On le constate, ces observations lient deux objectifs de plus en plus affirmés par des organisations internationales : la gestion institutionnelle des politiques migratoires vers l'Europe, d'une part, et la participation des migrants aux actions de solidarité internationale, d'autre part.
Le lien entre les migrations et le développement est envisagé depuis longtemps par de nombreuses organisations non gouvernementales européennes. A l'échelle du continent, notre organisation est ainsi à la base d'une fédération en ce domaine. Cette entité internationale nommée EUNOMAD a pour but de développer un réseau d'organisations professionnelles qui oeuvrent en matière contribution des migrants au développement. En particulier, l'objectif est d'étudier et de propulser des recommandations politiques et des pratiques dans le domaine du développement social, économique, culturel et démocratique des pays d'origine, un développement qui se fonde sur une collaboration avec les migrants installés en Europe.
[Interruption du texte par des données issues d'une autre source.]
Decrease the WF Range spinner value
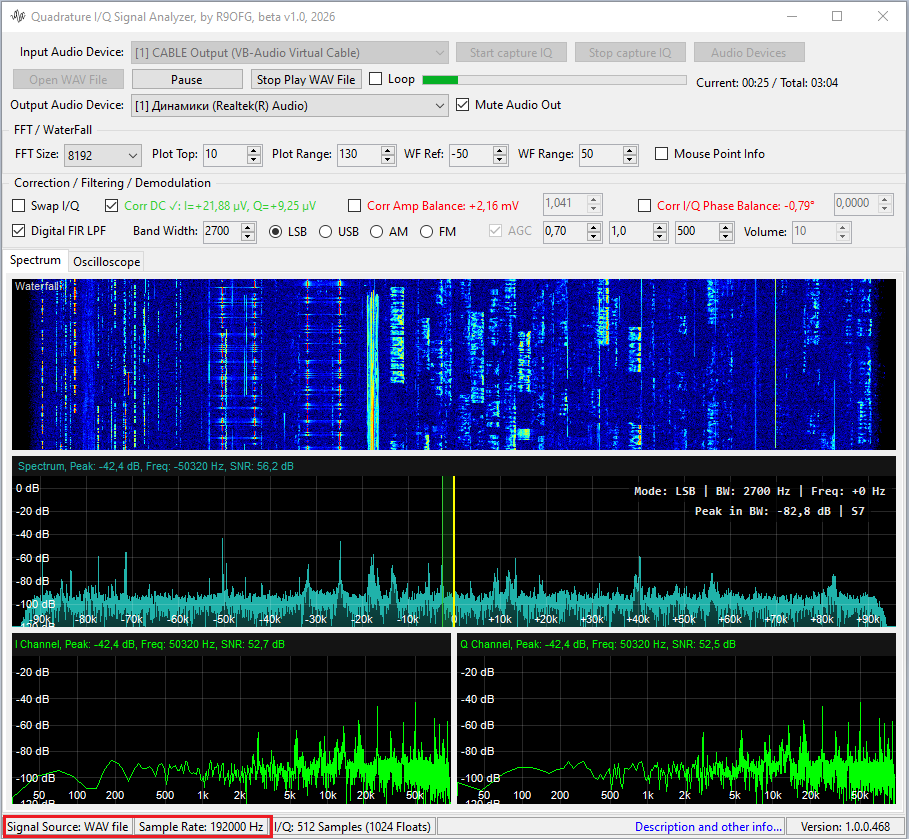The height and width of the screenshot is (839, 909). pos(629,159)
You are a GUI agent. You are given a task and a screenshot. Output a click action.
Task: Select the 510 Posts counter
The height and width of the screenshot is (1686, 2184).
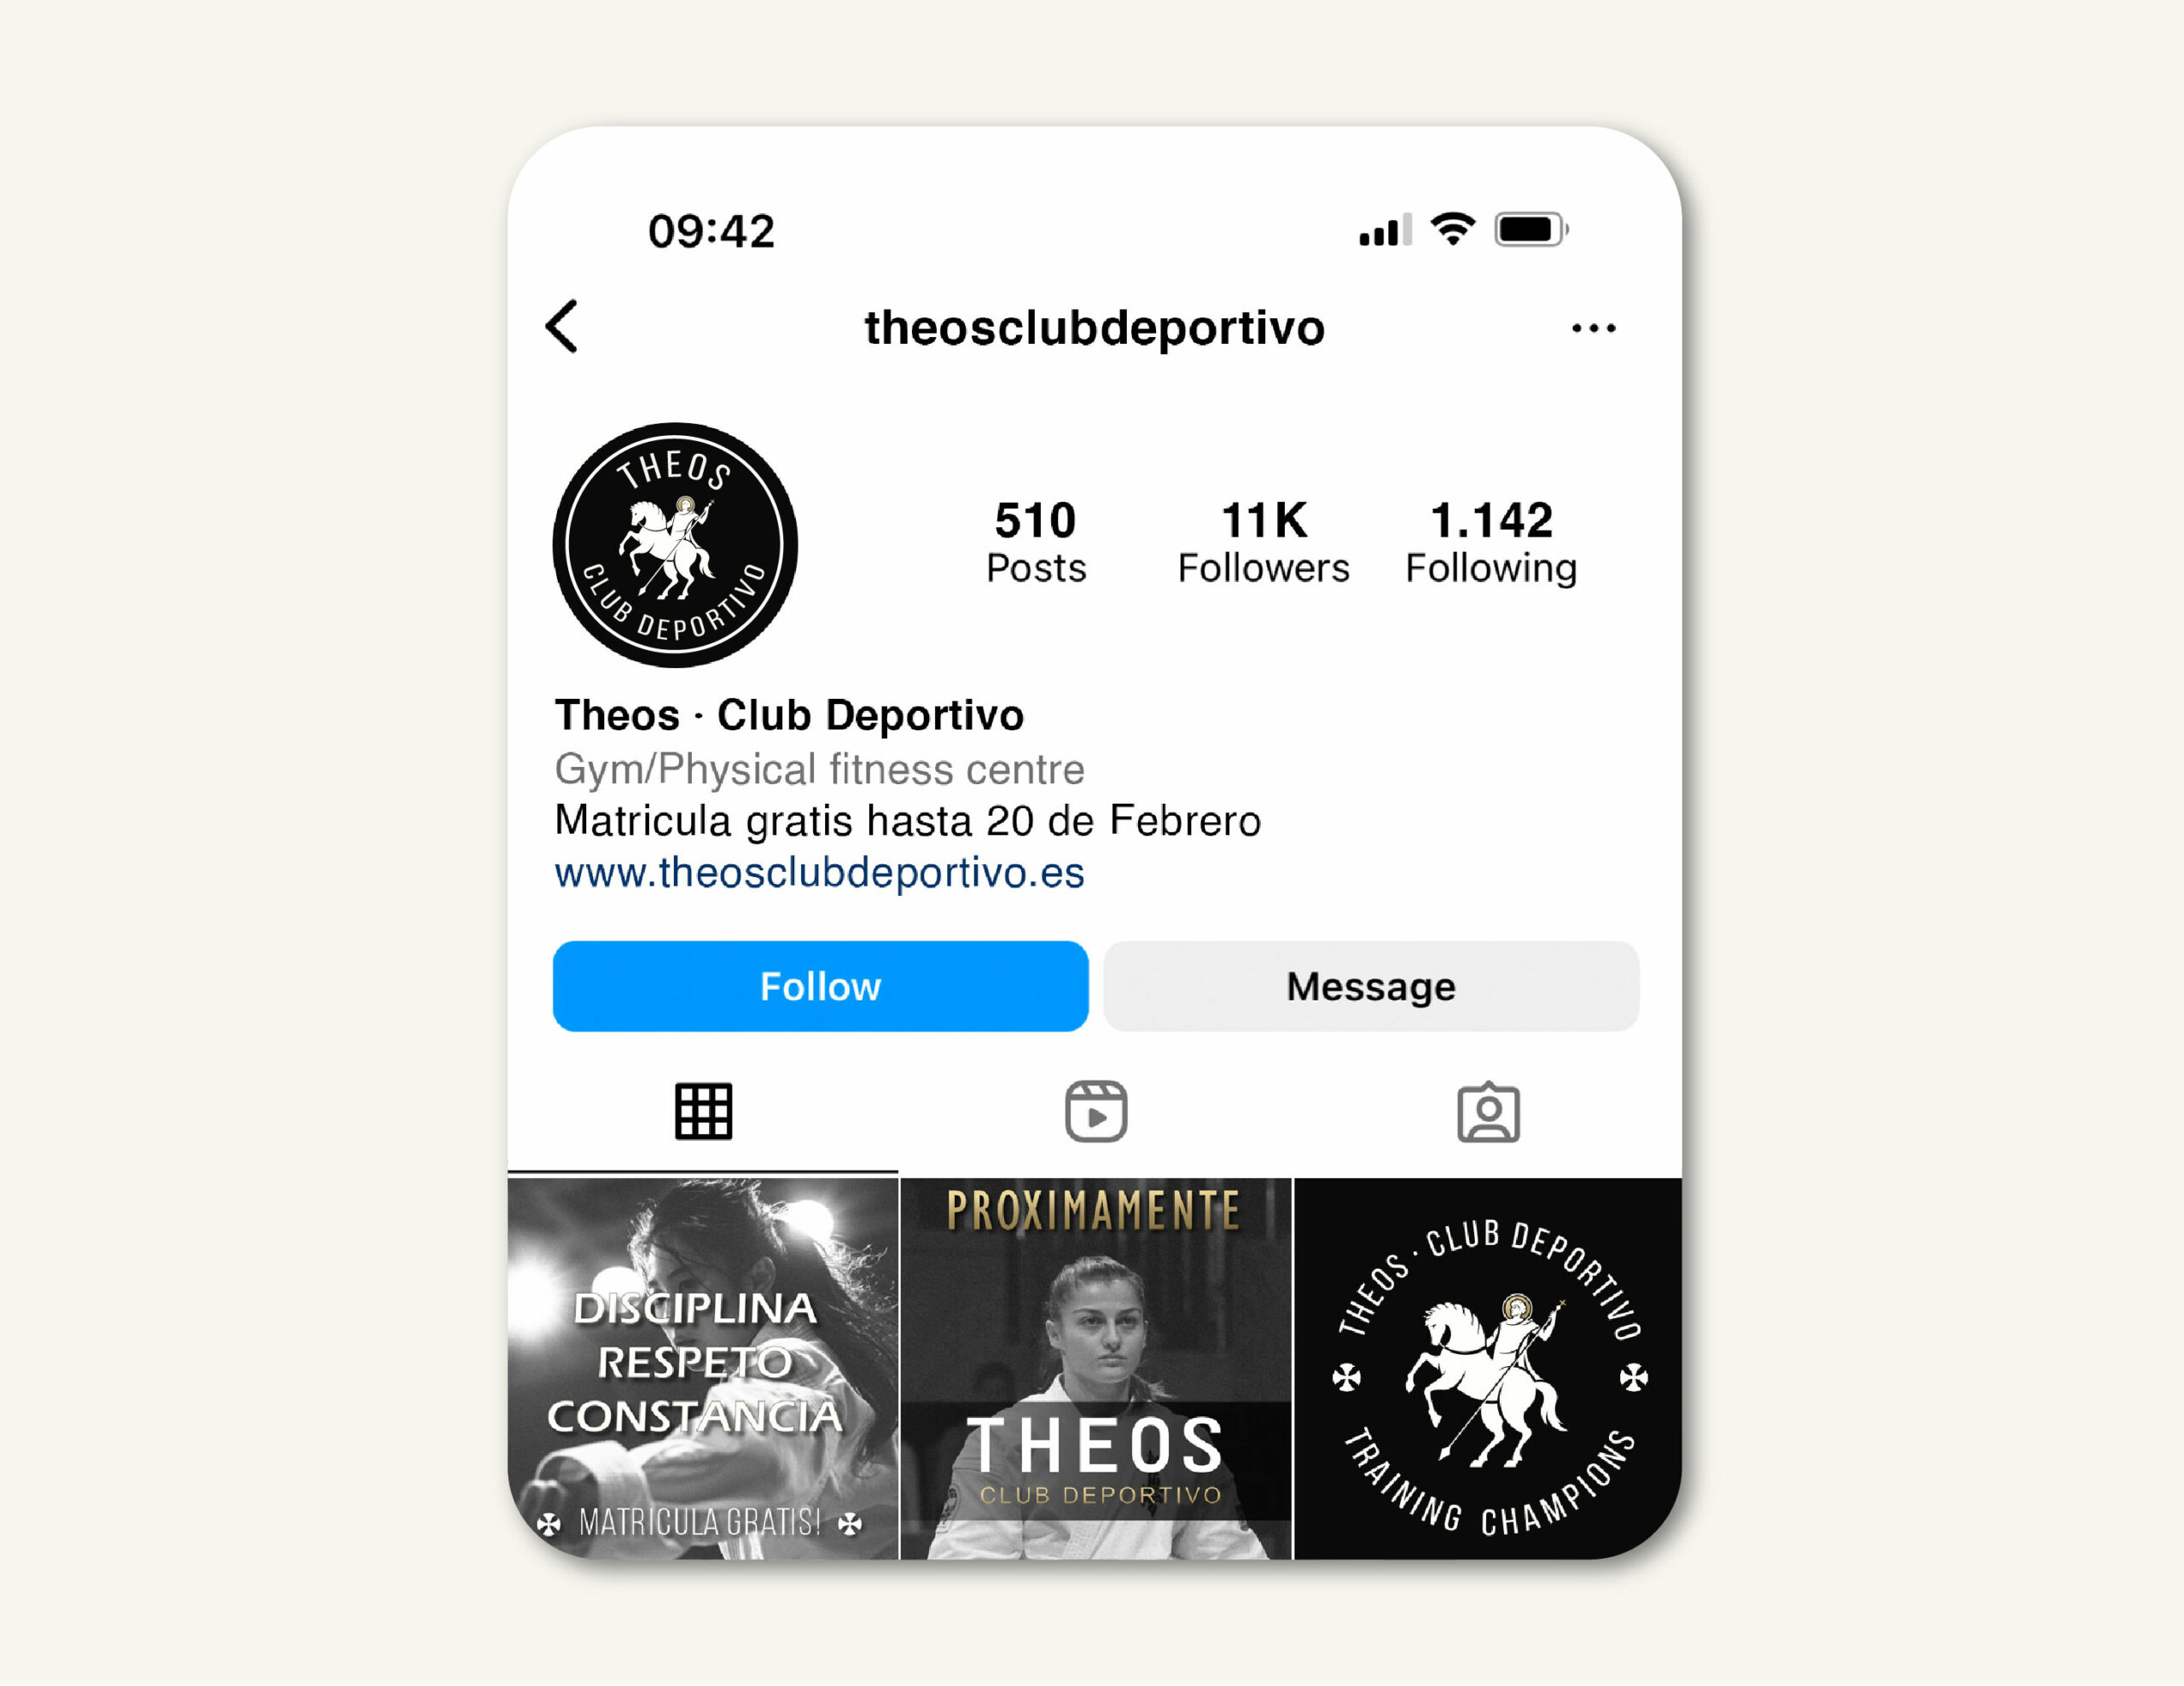1036,542
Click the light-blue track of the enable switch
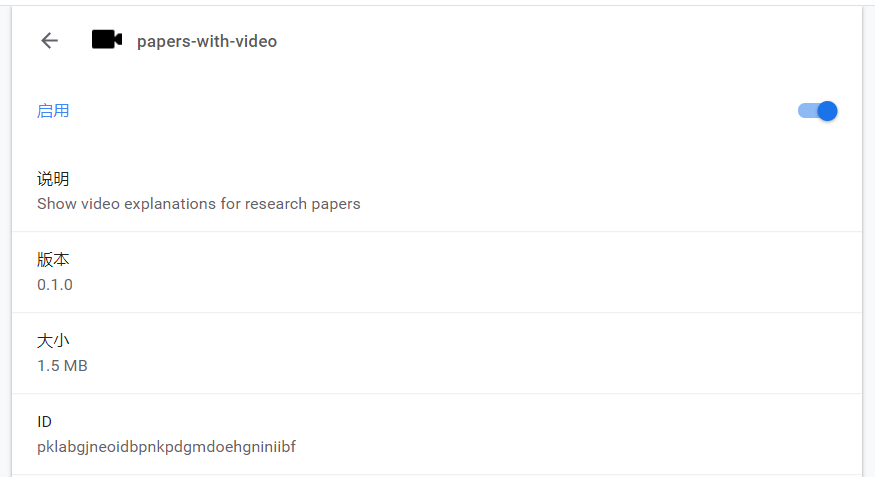This screenshot has height=477, width=875. coord(807,111)
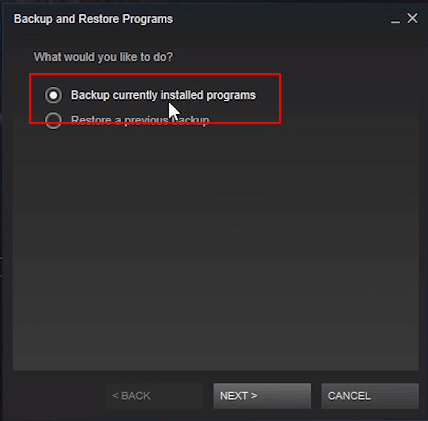Viewport: 428px width, 421px height.
Task: Click the word "programs" in the backup option
Action: click(231, 96)
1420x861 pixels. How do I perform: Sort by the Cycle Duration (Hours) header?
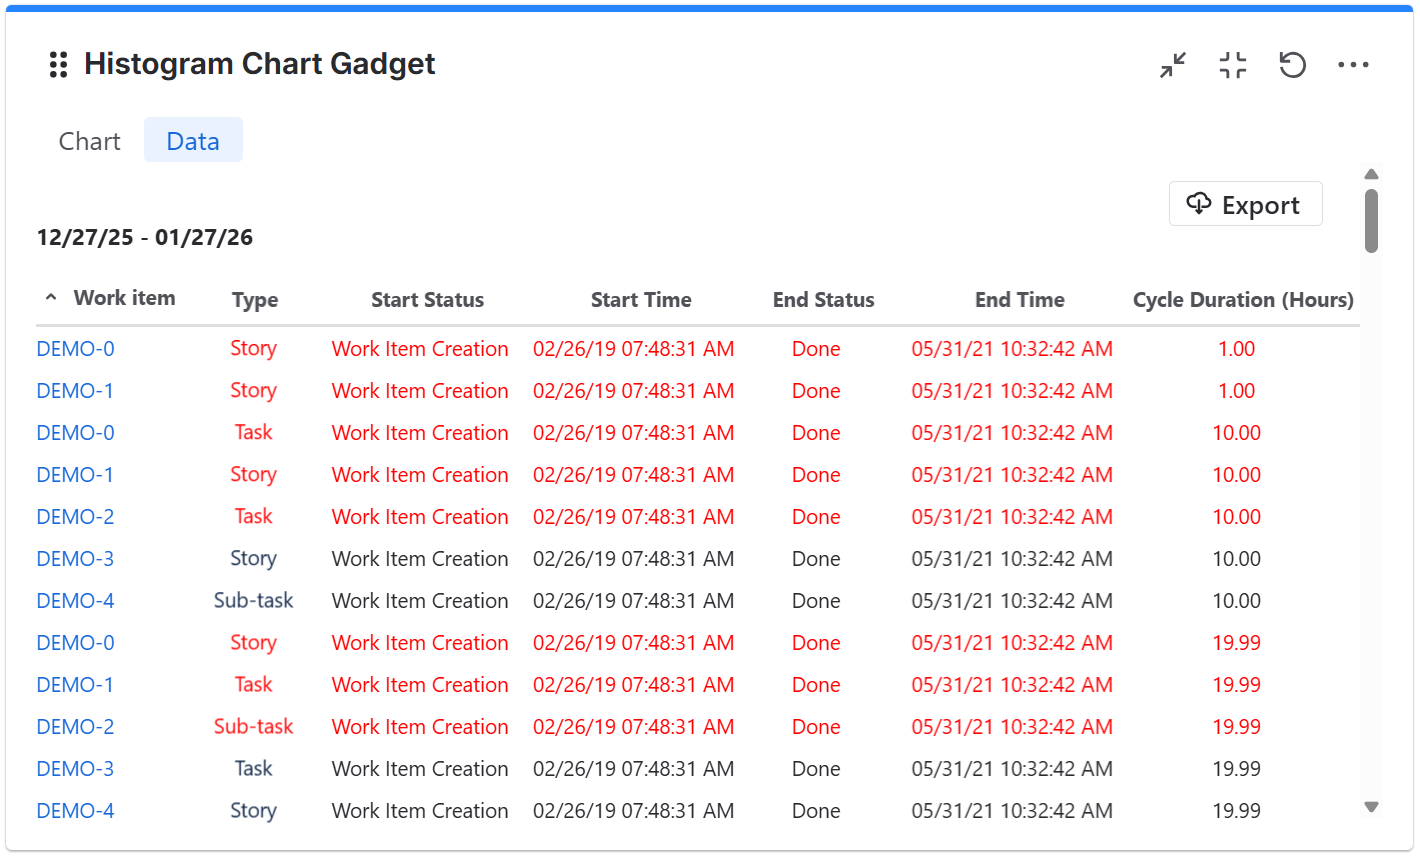click(1243, 298)
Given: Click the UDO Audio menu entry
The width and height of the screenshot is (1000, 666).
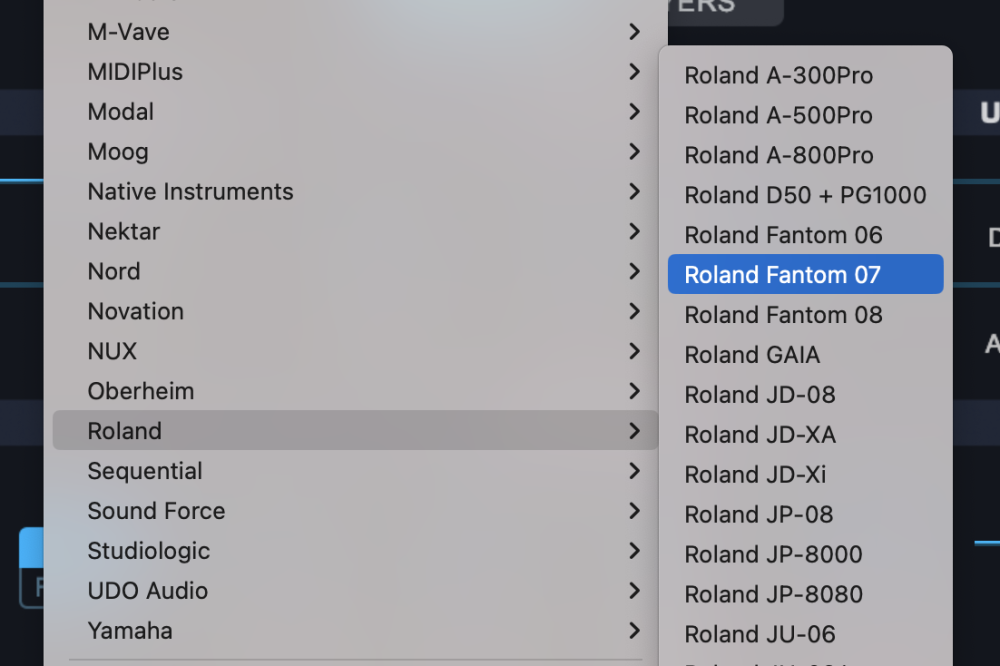Looking at the screenshot, I should coord(148,591).
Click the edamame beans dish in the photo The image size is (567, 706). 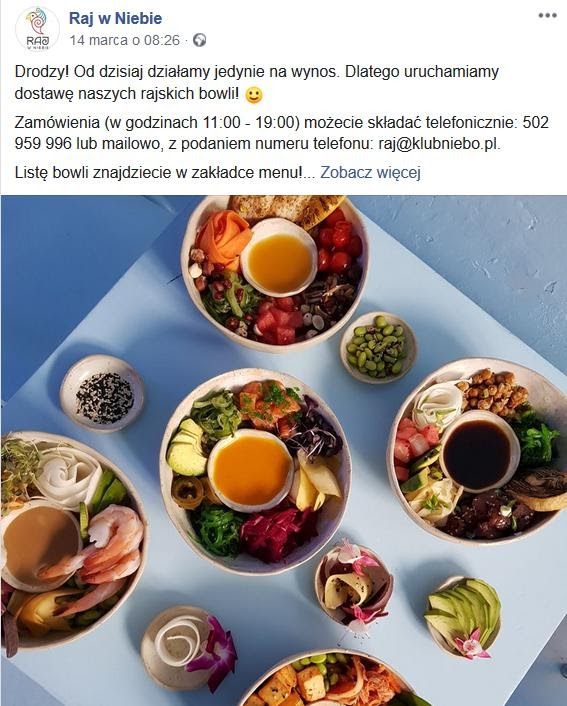point(377,346)
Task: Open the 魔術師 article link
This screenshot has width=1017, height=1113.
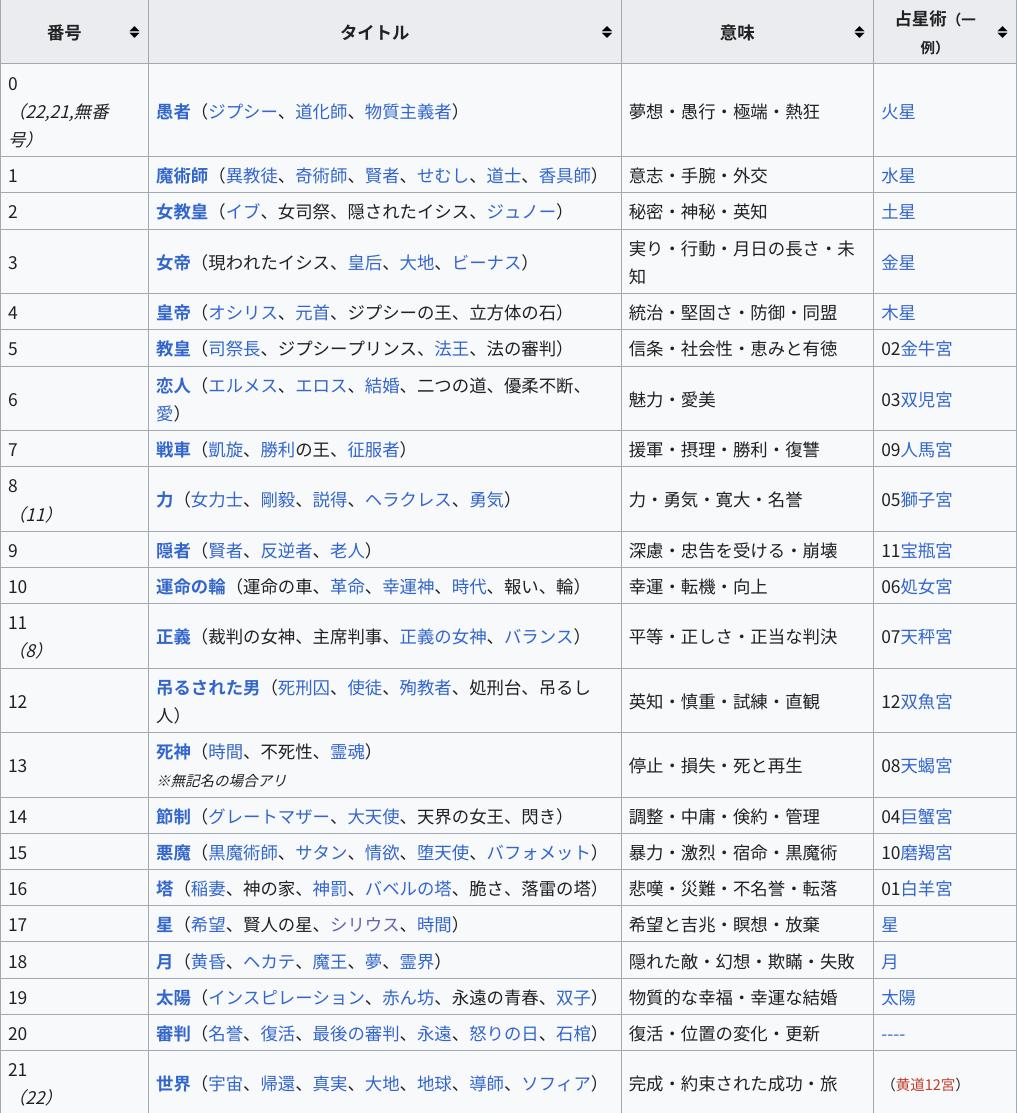Action: [x=182, y=175]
Cette orientation nécessite, afin de tendre vers une action positive, de concevoir une politique d'immigration respectueuse des droits humains et de l'équité entre les espaces pourvoyeurs et récepteurs de main-d'œuvre, de tendre vers des "migrations équitables", somme toute ! Il s'agit également d'investiguer l'aspect interculturel des politiques migratoires et de la valorisation des compétences des migrants. Il apparaît que ces nouvelles orientations rendent utile l'ouverture de vastes chantiers d'information, de sensibilisation et de formation de nombreux acteurs : les migrants, les institutions du pays d'origine et d'accueil, ainsi que les entreprises, de façon à éviter les gaspillages, la clandestinité et l'exploitation, sous ses multiples formes.
Sans ces efforts importants, la nouvelle ère migratoire ne sera qu'une chasse de plus aux diplômés des pays en voie de développement accentuant le déséquilibre des échanges entre le Nord et le Sud de la planète. Si l'immigration est un phénomène universel, inévitable et potentiellement porteur d'enrichissement pour tous, des mécanismes d'équilibration doivent être recherchés et testés afin d'installer des correcteurs entre les régions du Nord et les régions du Sud, comme de rendre plus efficace l'expression de la solidarité des migrants avec leur région d'origine.

A. Manço

Référence : A. Manço (éd), Valorisation des compétences et co-développement : Africain(e)s qualifié(e)s en immigration, Paris : éditions de l'Harmattan, collection "Compétences Interculturelles", 2008.